Everyday I'm faced with a barrage of negativity.
"You need to lose weight."
This negativity isn't shouted at me, or posted on Facebook, or even written in a letter.
"You think you're funny but you're not."
This negativity is quiet, subversive, and constant.
"Your personality is annoying."
It's "the voice" inside my head that continually bullies me.
"You're a parenting failure."
It's both my worst enemy and my best friend.
"You don't work hard enough."
Without it, I feel a sense of superiority, entitlement, or complacence.
"You aren't good enough."
If "the voice" were gone, I fear I would be stagnant - or worse - going down down a path of false sense of achievement.
"You need to be better."
But with "the voice," I'm never good enough.
Never thin enough.
Never happy enough.
Today is Mental Health Monday.
A day when the fitness community discusses an important facet to our well being - mental health. It's an attempt to remove the stigma. The idea that we're all put-to-gether, perfect human beings - when internally we're all struggling.
My focus today is to talk about that inner voice. The one that both helps and harms at the same time.
Modern times we're faced with so many voices. Those on the phone, on the internet, and of course of our family and friends. We receive so much feedback it's hard to turn it all off and just allow ourselves a moment of rest.
I truly believe (and preach) that feedback is always a good thing. But if you're constantly berated with it, one of two things happen - 1) you stop listening or 2) you only hear the negative.
I give/get a lot of feedback in my job. And 9 times out of 10 it's given in a constructive and polite way and I receive, as such. Usually as an opportunity to learn.
We hardly give ourselves feedback in such a manner.

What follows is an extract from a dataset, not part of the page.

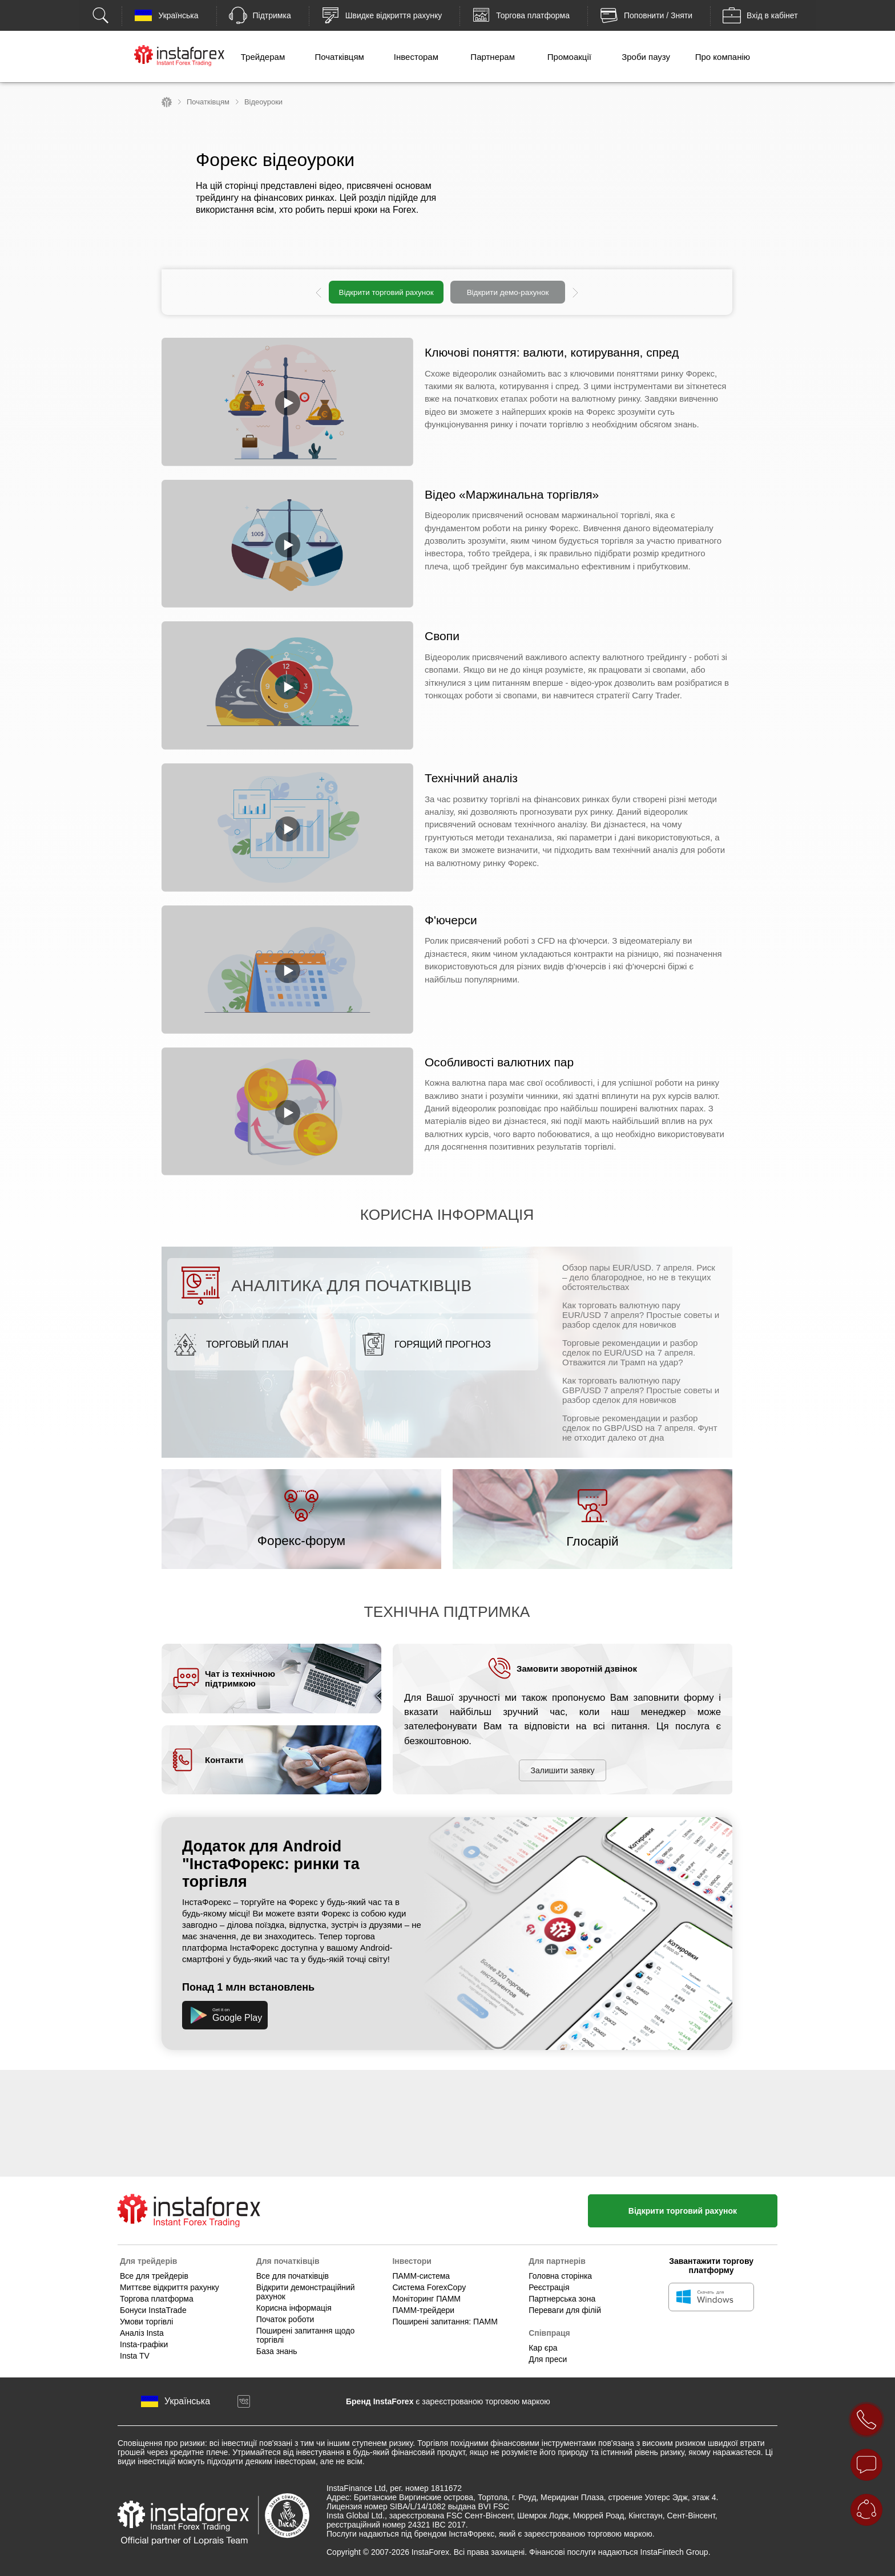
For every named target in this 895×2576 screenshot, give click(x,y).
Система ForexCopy (429, 2287)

We should say: "When you ate those chocolates, you weren't really thinking about the consequences, as such you had a sugar high that sent your blood sugar tumbling and lessened your chances of losing weight this week. Next time perhaps only have one piece, or maybe avoid the break room all together, which should result in you feeling better about yourself."
When we really say: YOU FAT ASS WHYD YOU EAT ALL THOSE CHOCOLATES UGH YOU CANT DO ANYTHING RIGHT FINE JUST EAT MORE CHOCOLATES CAUSE AT THIS POINT NO FUCKS GIVEN IVE ALREADY MESSED UP LIKE I MESS UP EVERYTHING MIGHT AS WELL ENJOY IT
Can you imagine if someone else said that to you? Would you listen?
Your challenge for this MHM is to rephrase "the voice." Not silence it. But turn it into a more constructive criticism. Here's a great tool that will help you:
- Start with: "When...."
"When it was time to get up for your workout..."
- Continue with: "You said/did..."
"You turned off the alarm and slept in instead."
- Then think: "That might not be effective because..."
"That might not be effective because you won't have time after work cause you have other obligations."
- Next think: "What you might have said/done..."
"What you might have done is gone to bed earlier or set out your workout clothes or had a secondary alarm (or even friend to call you)..."
- And finish with: "This might have resulted in..."
"This might have resulted in you getting up and completing the workout, feeling accomplished and on track."Can you imagine if someone else said that to you? Would you listen?
It seems simple. It seems silly. But it works.
Rephrase that voice (don't silence it!) into something that you can work with. Sometimes it may be that "the voice" will just reassure you "This resulted in you binge watching House of Cards all day and this was effective cause you needed the break!" But be honest with yourself.
And most of all - be kind to yourself.
If you wouldn't allow someone else to talk to you that way... why are you letting yourself?